Im Rahmen zweier Begehungen durch den Erhebungs- und Vollstreckungsdienst der belangten Behörde am wurde laut entsprechendem Schreiben dieses Dienstes vom (Akt Blatt 11) das Lokal verschlossen aufgefunden und den Amtsorganen trotz mehrmaligen Läutens nicht geöffnet.

Mit Schreiben vom (Akt Blatt 16) forderte die belangte Behörde die Beschwerdeführerin (in der Folge: Bf.) zur Stellungnahme auf. Es seien an besagter Adresse fünf Spielapparate festgestellt worden, jedoch keine entsprechenden Abgaben entrichtet worden.

Am erfolgte die Zeugeneinvernahme der Person, die den Besuch des Lokals am und am durchgeführt hat (Akt Blatt 29). Der Zeuge gab, nachdem er auf seine Verpflichtung, die Wahrheit anzugeben hingewiesen worden ist, an, dass sich das Lokal an der Adresse ***1*** befinde. Dass in dem Bericht (Akt Blätter 2 bis 10) eine falsche Hausnummer angegeben sei, sei auf das Überschreiben eines älteren Berichts zurückzuführen. Das Gleiche gelte für das durchgeführte Probespiel.

Tatsächlich habe sich der Besuch folgendermaßen abgespielt: Durch einen zentral nach hinten versetzten Eingangsbereich komme man zur rechts gelegenen Eingangstüre, die elektronisch geöffnet worden sei. Links nach dem Eintritt habe sich ein Geldeingabeautomat für die Terminals befunden.

Die zwei Geräte der Type ACT/Memory Skill seien im hinteren Bereich des Lokals, die drei anderen Terminals unmittelbar nach dem Eintritt rechts gewesen.

An beiden Begehungstagen seinen zu seiner Ankunft die Terminals von Gästen bespielt worden.

Er habe am an einem der beiden Geräte der Type ACT/Memory Skill das Testspiel "***5***" und am an einem der beiden Geräte der Type ACT/Memory Skill das Testspiel "***4***" mit einem am Spielapparat eingezahlten Guthaben von 30 Euro und einem Einsatz von 30 Cent durchgeführt und dies mit Fotos dokumentiert. Es handle sich dabei um ein virtuelles Walzenspiel, dessen Ausgang mittels des Apparates nicht beeinflusst werden könne. An beiden Tagen seien ihm am Auszahlungsgerät (platziert zwischen den beiden Geräten) 10 Euro ausbezahlt worden.

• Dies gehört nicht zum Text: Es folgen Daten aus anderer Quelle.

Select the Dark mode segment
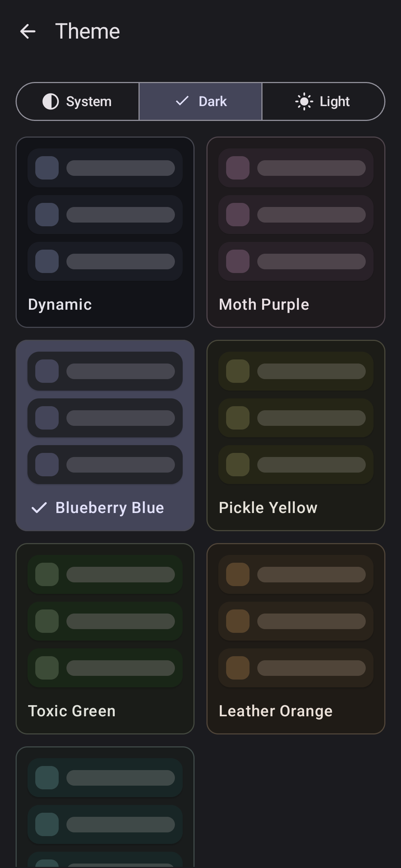The image size is (401, 868). click(201, 102)
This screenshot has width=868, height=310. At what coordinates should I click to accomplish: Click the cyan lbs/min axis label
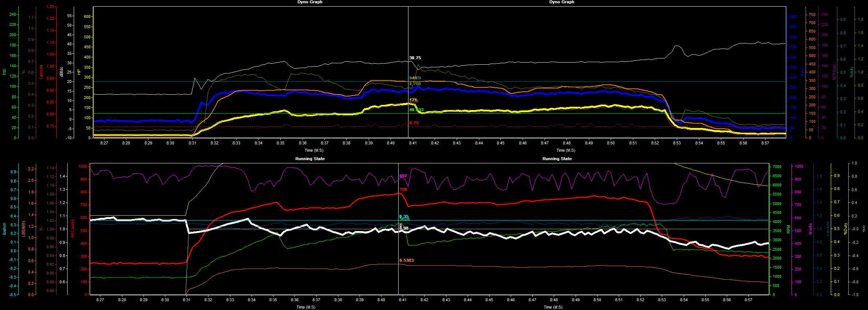[x=4, y=229]
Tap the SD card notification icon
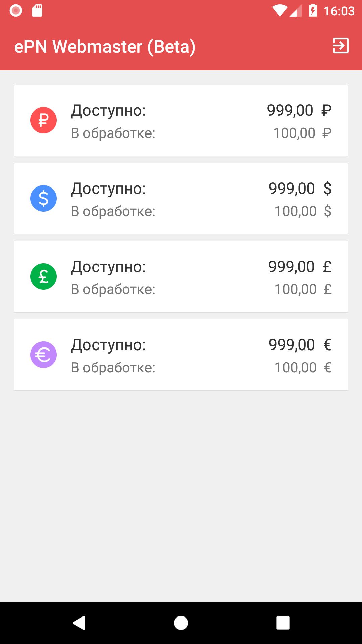The height and width of the screenshot is (644, 362). (x=37, y=11)
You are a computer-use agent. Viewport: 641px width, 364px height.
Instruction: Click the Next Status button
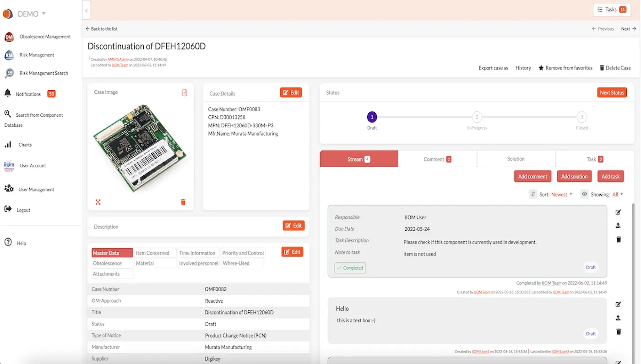point(612,92)
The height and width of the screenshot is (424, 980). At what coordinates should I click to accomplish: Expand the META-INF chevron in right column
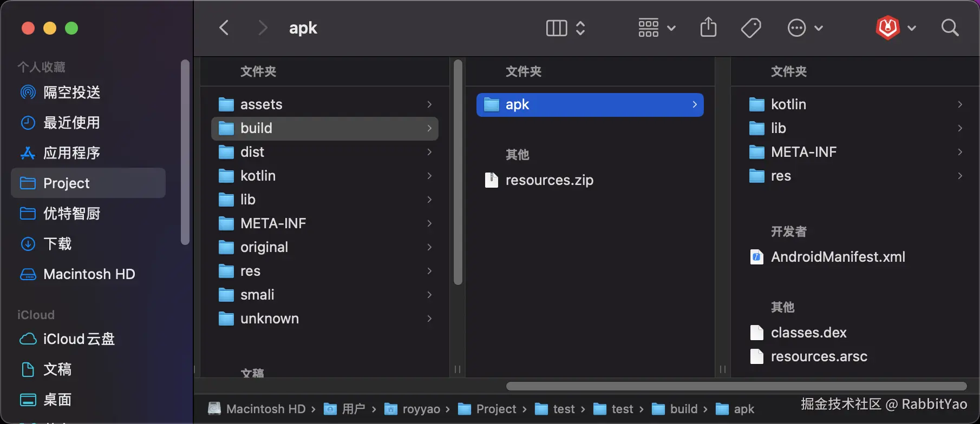pyautogui.click(x=960, y=152)
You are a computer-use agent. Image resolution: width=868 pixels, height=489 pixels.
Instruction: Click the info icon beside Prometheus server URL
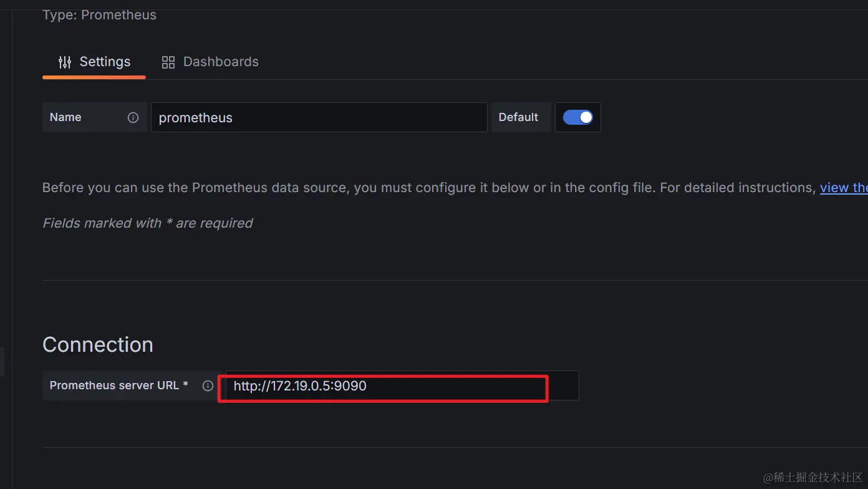pyautogui.click(x=208, y=385)
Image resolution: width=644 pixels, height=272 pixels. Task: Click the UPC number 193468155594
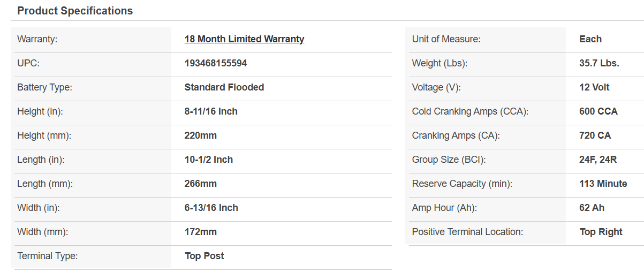[216, 63]
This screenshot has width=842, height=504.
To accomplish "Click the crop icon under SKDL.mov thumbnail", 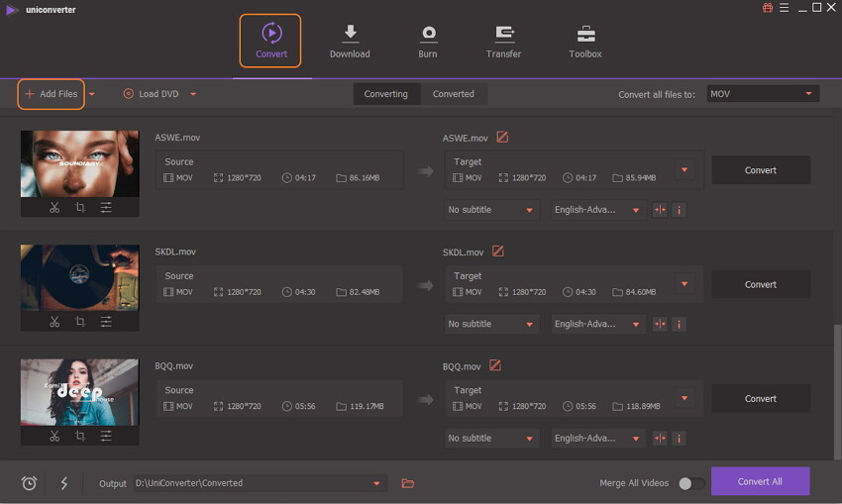I will tap(80, 322).
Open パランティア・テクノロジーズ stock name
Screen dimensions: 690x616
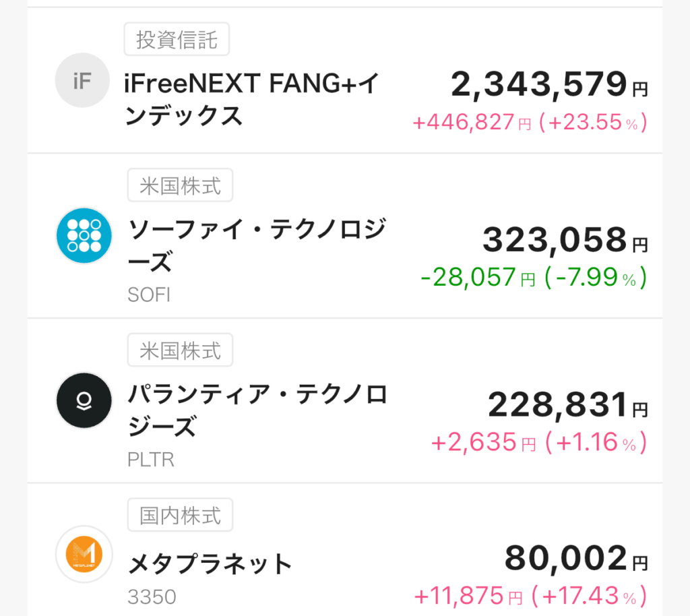pyautogui.click(x=257, y=411)
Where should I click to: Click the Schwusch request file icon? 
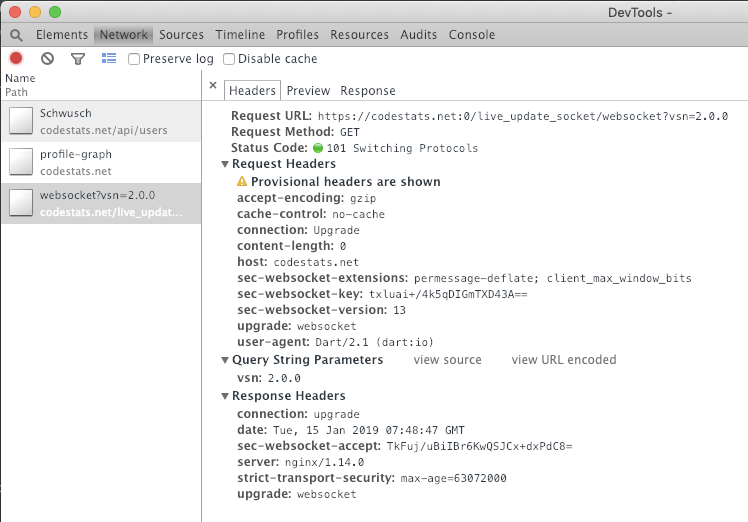point(21,121)
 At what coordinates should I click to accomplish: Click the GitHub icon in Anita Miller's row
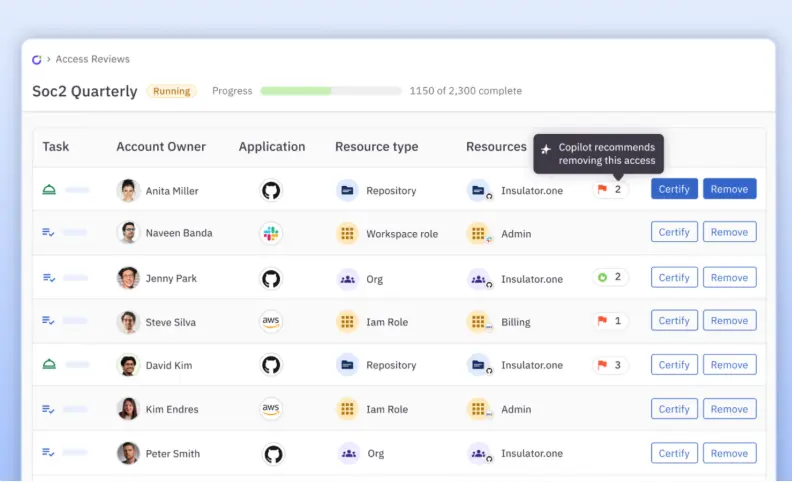(271, 190)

Mit Bescheid vom (Akt Blätter 32 bis 33) wurde der Bf. gemäß § 1 Wiener GlücksspielautomatenabgabeG für die Monate Juni bis September 2017 ein Abgabenbetrag von 28.000 Euro wegen des Haltens von fünf Spielapparaten an der Adresse ***1*** vorgeschrieben. Weiters wurde ein Säumniszuschlag von 560 Euro auferlegt.

Gegen diesen Bescheid erhob die Bf. mit Schriftsatz vom (Akt Blatt 35) das Rechtsmittel der Bescheidbeschwerde.

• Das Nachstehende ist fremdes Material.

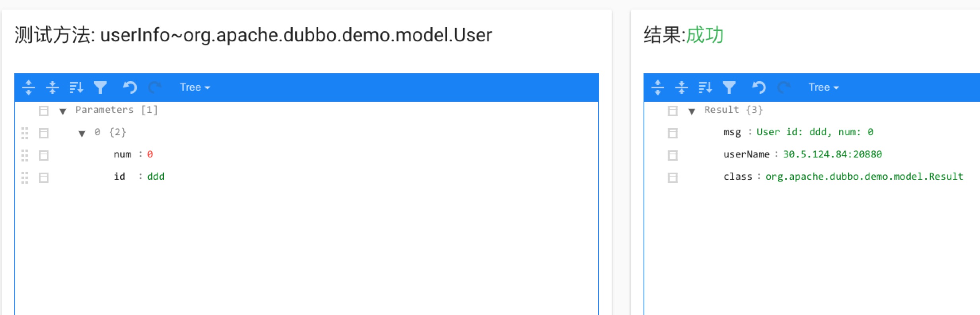The image size is (980, 315).
Task: Collapse the Result {3} tree node
Action: (692, 111)
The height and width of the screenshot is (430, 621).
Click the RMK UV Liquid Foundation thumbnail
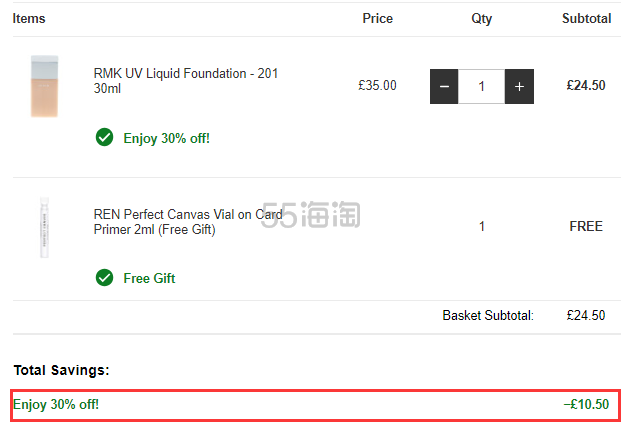tap(45, 87)
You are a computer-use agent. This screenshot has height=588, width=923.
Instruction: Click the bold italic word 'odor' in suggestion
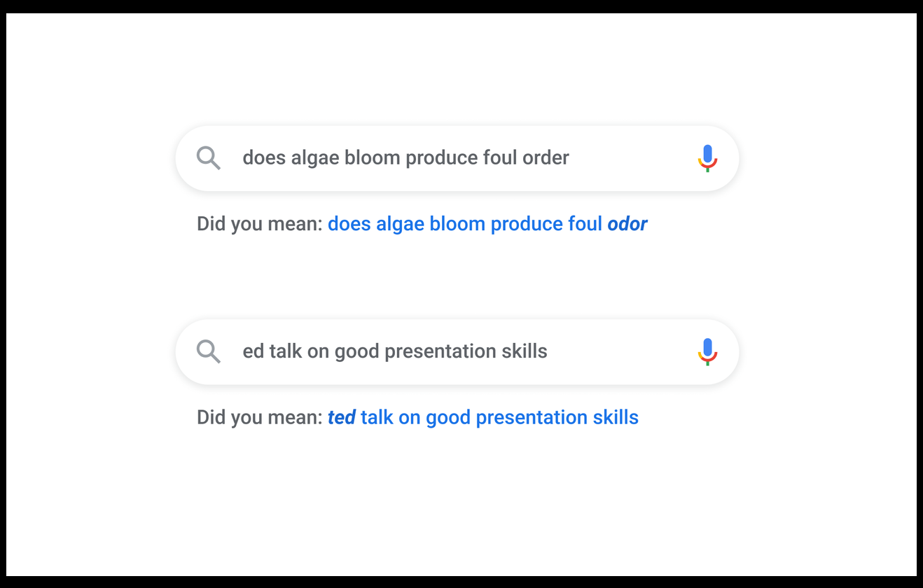(627, 224)
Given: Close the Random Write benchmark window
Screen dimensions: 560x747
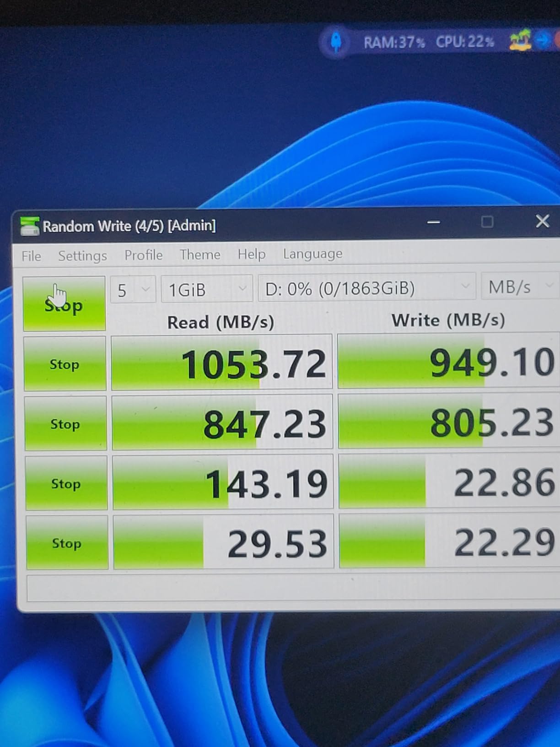Looking at the screenshot, I should coord(542,222).
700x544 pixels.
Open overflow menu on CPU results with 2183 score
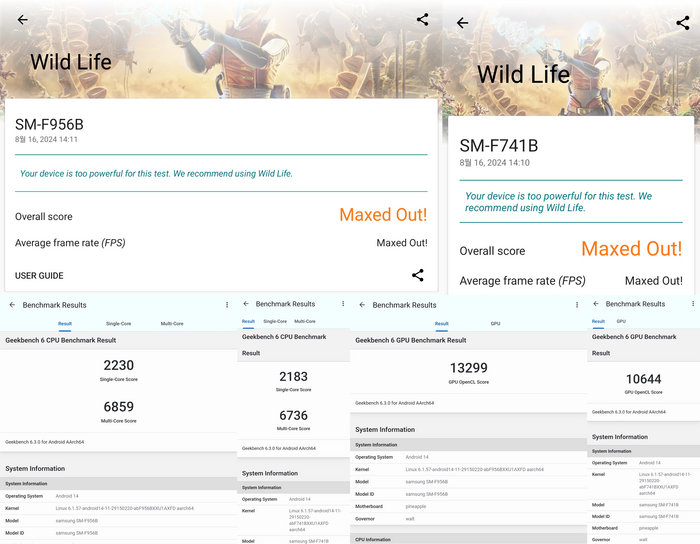pos(343,303)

Beim Anzeigenleger handle es sich um ein Hetzportal, welches vor Verleumdungen und Denunzierungen nicht zurückschrecke. Die Aussagen des Zeugen seien widersprüchlich und unglaubwürdig. Die Behörde habe keine Ermittlungen angestellt und dem Anzeiger Glauben geschenkt.

Es werde bestritten, dass Geräte aufgestellt gewesen seien, welche glückspielabgabenpflichtig gewesen wären. Ebenso werde bestritten, dass das Lokal in den Monaten Juni bis September 2017 durchgehend geöffnet gewesen sei und dass Gewinne in Aussicht gestellt worden seien.

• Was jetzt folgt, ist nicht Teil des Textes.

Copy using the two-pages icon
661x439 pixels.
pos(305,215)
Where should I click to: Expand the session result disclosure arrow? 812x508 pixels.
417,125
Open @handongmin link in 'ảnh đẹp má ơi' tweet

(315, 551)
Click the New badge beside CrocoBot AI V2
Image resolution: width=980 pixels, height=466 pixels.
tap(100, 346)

Des Weiteren stelle die Glücksspielautomatenabgabe eine unzulässige Einschränkung der europarechtlichen garantierten Dienstleistungsfreiheit dar, da sie nicht jedermann in der gleichen Weise betreffe, sondern nur Ausspielungen, die konzessionslos erfolgen würden.

Es werde die Aufhebung des angefochtenen Bescheides beantragt.

Ihre abweisende Beschwerdevorentscheidung vom (Akt Blatt 37) begründete die belangte Behörde damit, dass kein Anlass bestehe, die vom Zeugen unter Wahrheitsverpflichtung getätigte Aussagen in Zweifel zu ziehen, zumal diese klar und nachvollziehbar seien. Die Bf. habe indes keine Beweise für ihre Behauptungen vorgelegt.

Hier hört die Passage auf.